- Reino Unido e Noruega anunciaram patrulhas navais conjuntas para proteger cabos submarinos contra a Rússia no Atlântico Norte, com uma flotilha de ao menos 13 navios de guerra.
- A operação visou monitorar atividades russas próximas a infraestrutura subaquática, durante mais de um mês, com uma fragata, aeronaves e centenas de pessoas envolvidas.
- Segundo o secretário de Defesa britânico, a missão acompanhou um submarino de ataque russo e dois submarinos espiões antes de os navios se retirarem.
- Healey afirmou que a mensagem a Moscou é de que qualquer dano aos cabos e oleodutos terá consequências sérias, e que não se tolerará tais ações.
- A iniciativa ocorre em meio a preocupações com a atividade naval russa na região e a existência de um suposto “porto-voz” de frota submarina que opera sob sanções internacionais.
Britain e Noruega anunciaram patrulhas navais conjuntas para proteger cabos submarinos de possíveis ações russas no Atlântico Norte. A operação envolve uma força de ao menos 13 navios de guerra e foco na infraestrutura crítica de comunicações e energia.
O Ministério da Defesa do Reino Unido informou que a operação visa deter submarinos russos com atividade potencialmente maliciosa, no norte do Atlântico. Um porta-aviões, navios de superfície, aeronaves e centenas de militares participaram do monitoramento.

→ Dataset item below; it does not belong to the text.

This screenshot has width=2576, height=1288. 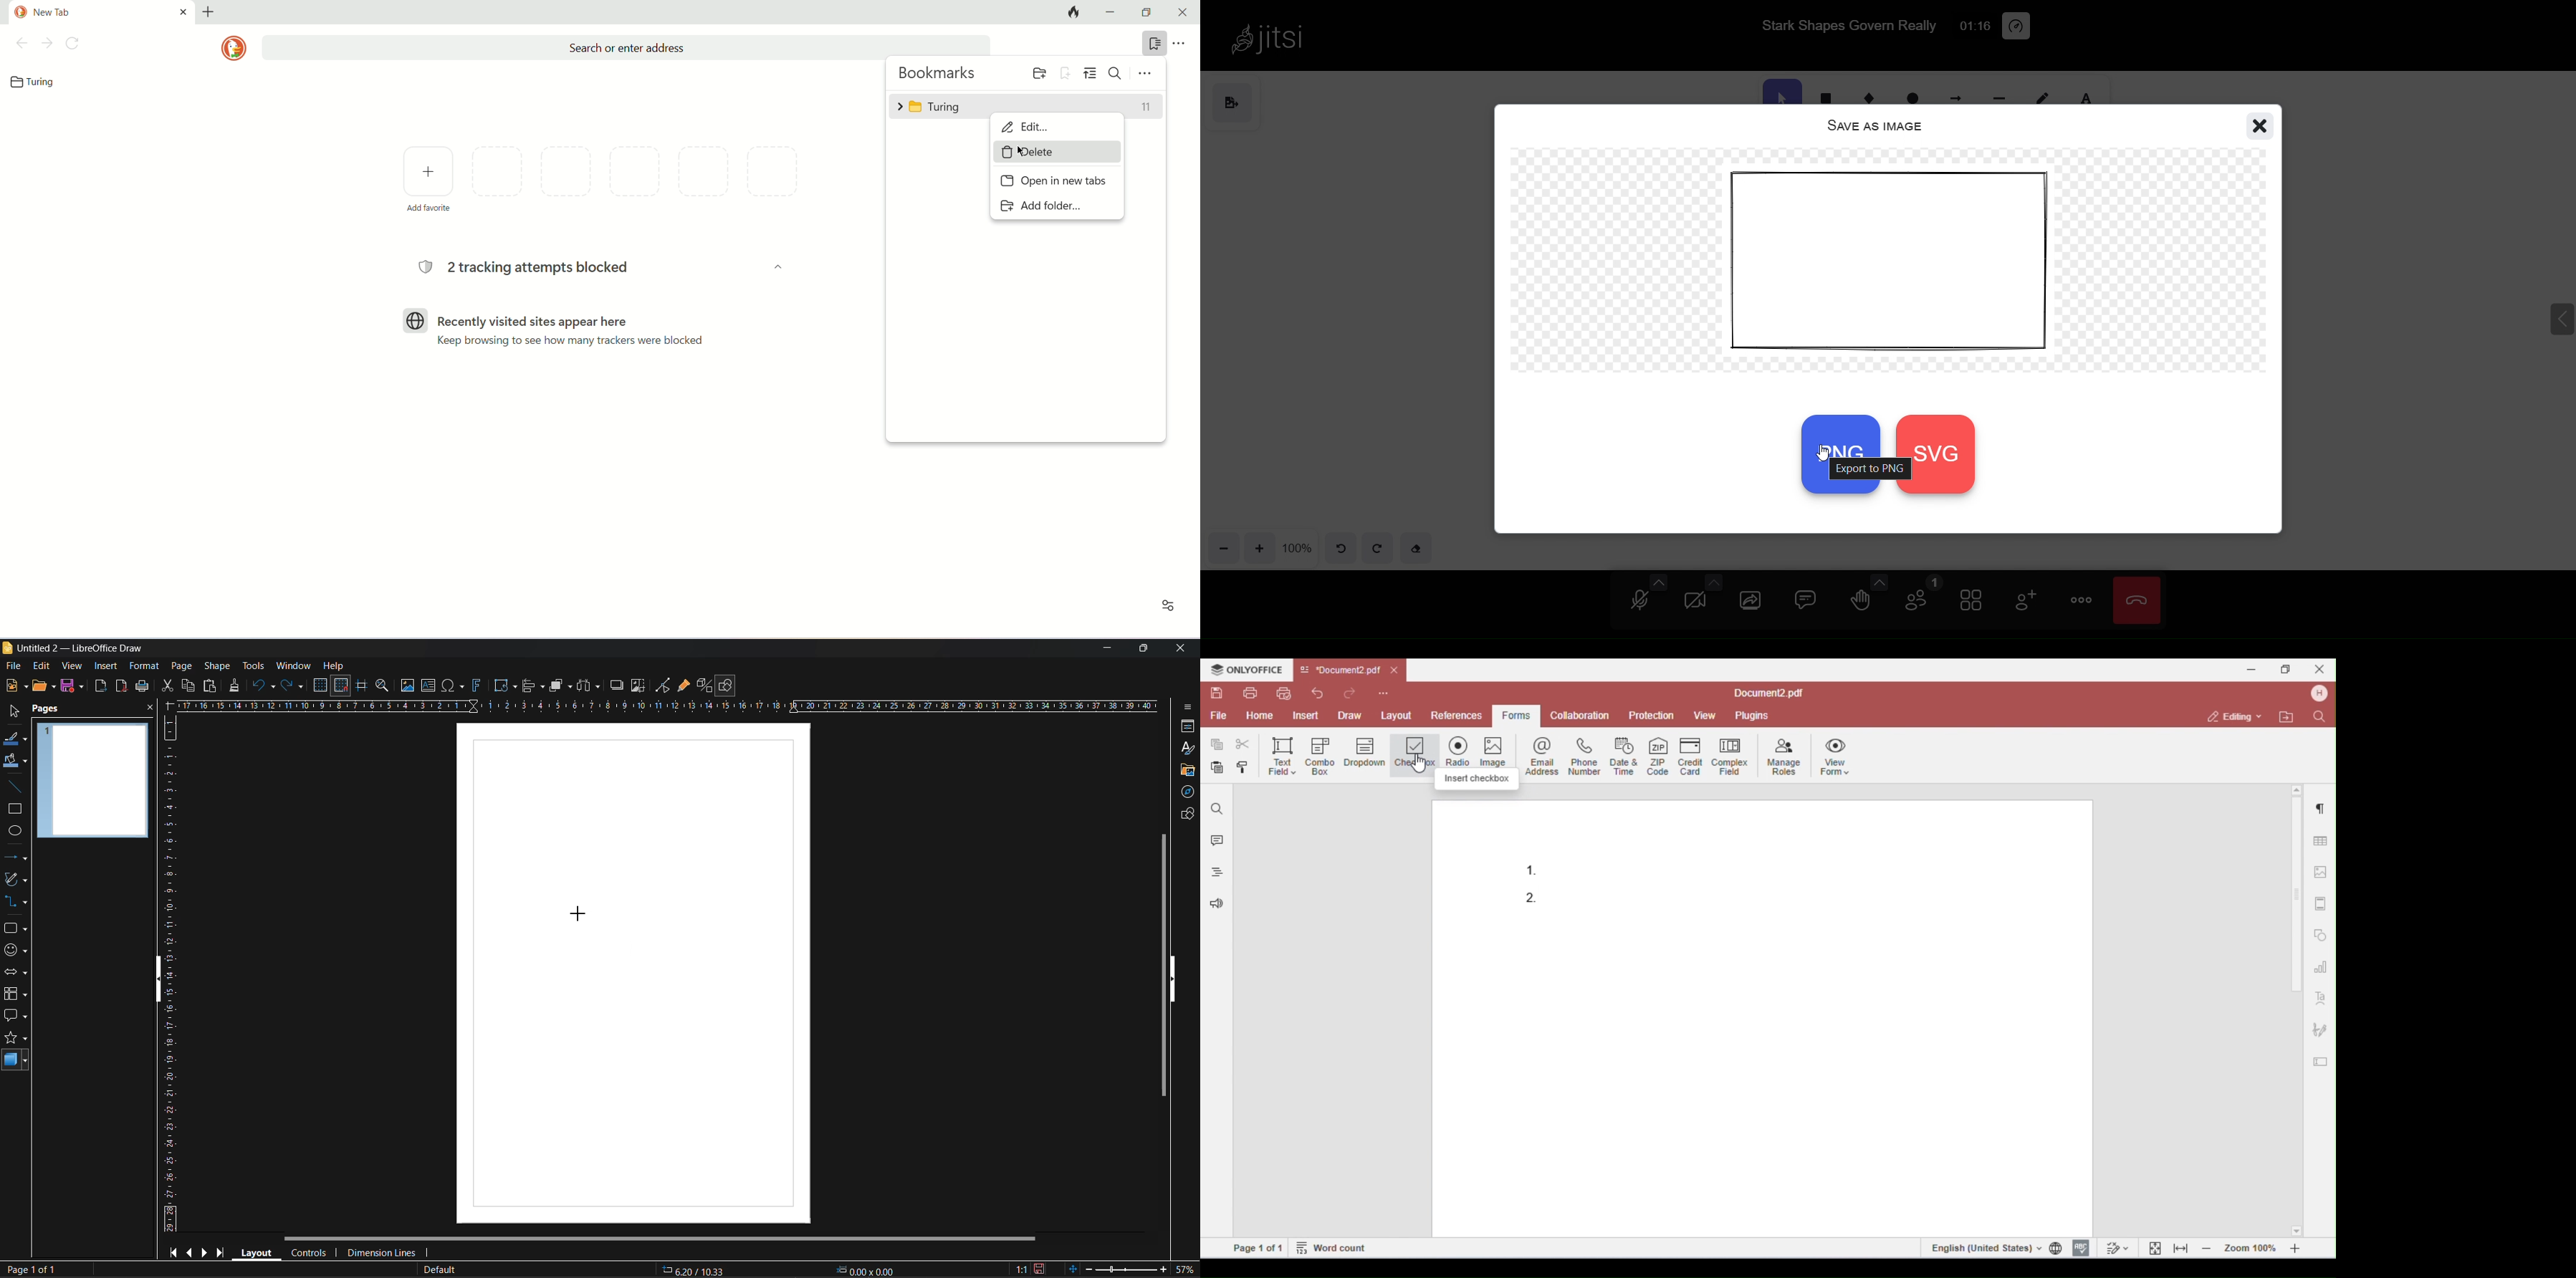 I want to click on tile view, so click(x=1971, y=602).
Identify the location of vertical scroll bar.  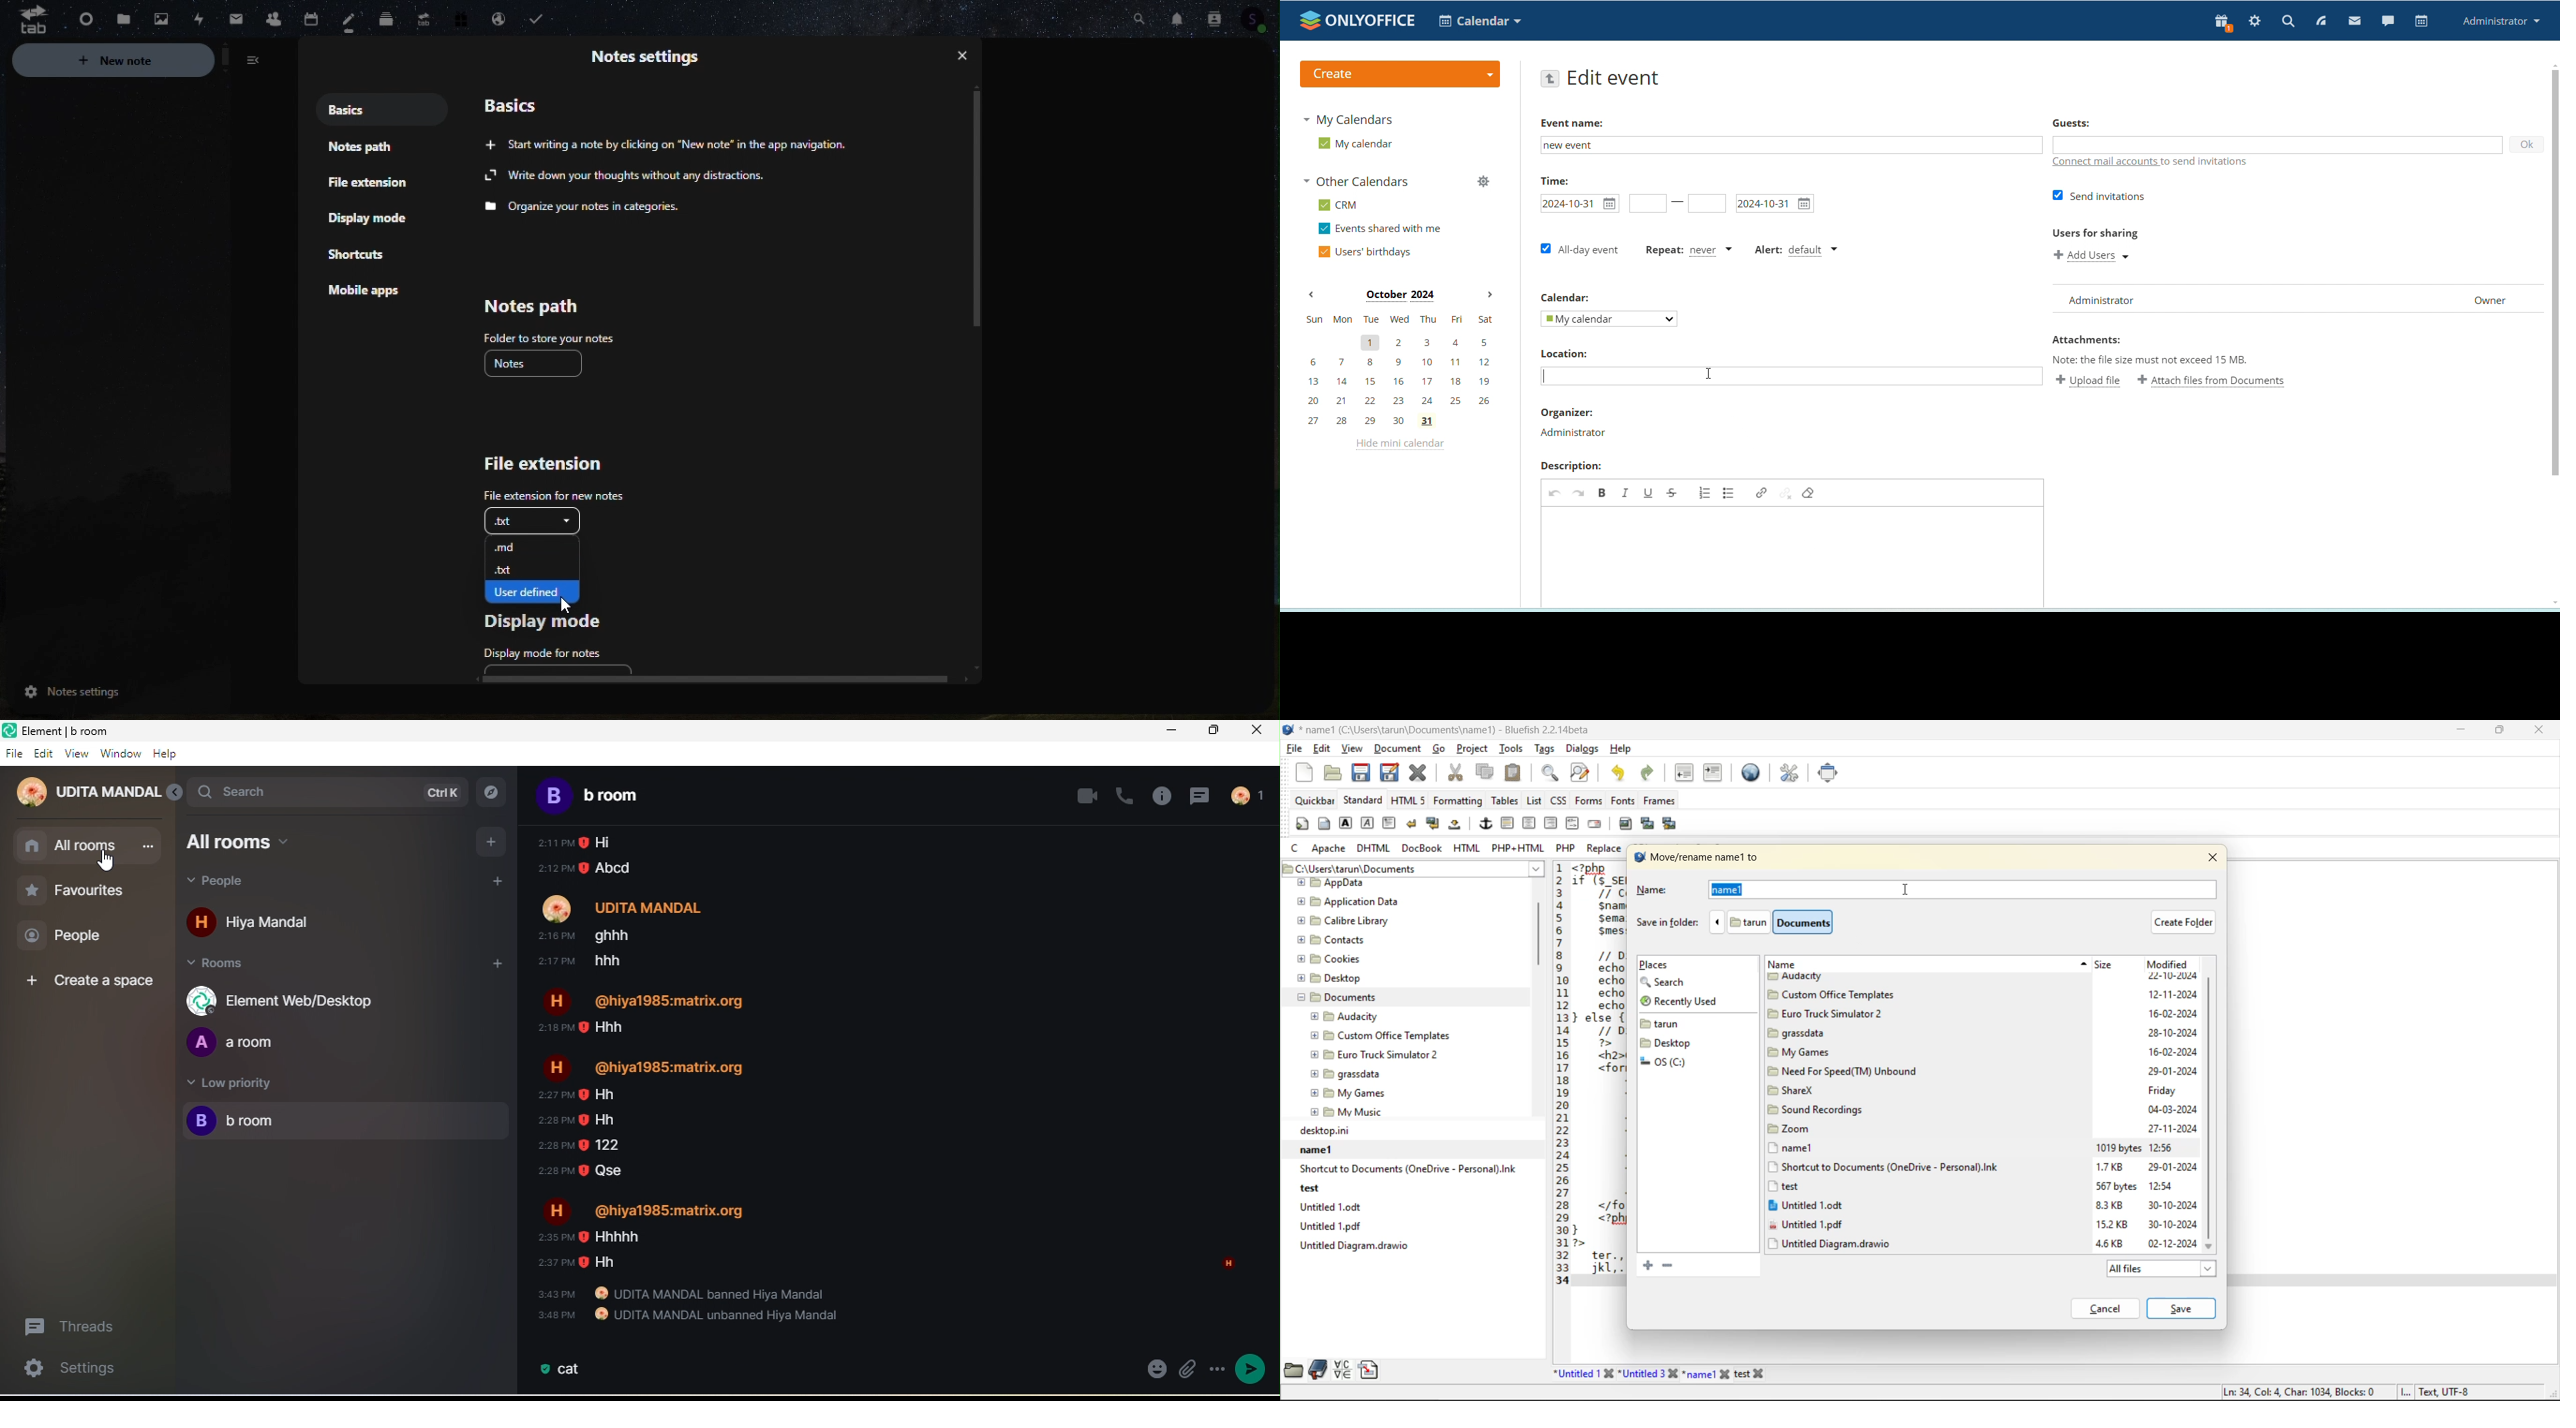
(1540, 943).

O secretário de Defesa britânico afirmou que uma armaada de guerra monitorou um submarino de ataque russo e dois submarinos espiões próximos a infraestruturas submersas, ao norte das ilhas britânicas, ao longo de mais de um mês. Não foram detalhadas as localizações exatas.
Healey declarou que a Rússia não deve supor distração causada por conflitos no Oriente Médio, reiterando que o principal risco à segurança do Reino Unido e aliados é a atividade de Moscou. Ele acrescentou que a vigilância continua.
Segundo o governo britânico, em março concluído, as forças já estavam preparadas para tomar medidas contra embarcações associadas a uma chamada “frota sombra” de navios que operam sob sanções, especialmente no transporte de petróleo.
A aliança naval Reino Unido-Noruega foi firmada após encontros entre os primeiros-ministros Keir Starmer e Jonas Gahr Støre. A meta anunciada é manter pelo menos 13 navios atuando no norte da NATO para monitorar e proteger o tráfego marítimo.
Noruega assinou um acordo de defesa com o Reino Unido para ampliar a cooperação no âmbito naval. O ministro da Defesa da Noruega afirmou que a parceria permite responder de forma conjunta a ameaças no setor de infraestruturas críticas.
As informações oficiais apontam que os cabos submarinos na região têm sido alvo de ações associadas à Russia, com impactos reportados na segurança de comunicações europeias. Autoridades destacam a importância de proteger redes vitais.
Analistas citados pela imprensa ressaltam o contexto de ataques cibernéticos e intervenções híbridas. A operação conjunta surge no âmbito de uma postura mais proativa frente a atividades percebidas como agressivas no espaço marítimo próximo ao território europeu.
Dados de autoridades indicam aumento de atividade naval russa nas águas britânicas nos últimos dois anos, em meio a tensões ligadas à guerra na Ucrânia e a sanções internacionais. A vigilância continua como medida preventiva.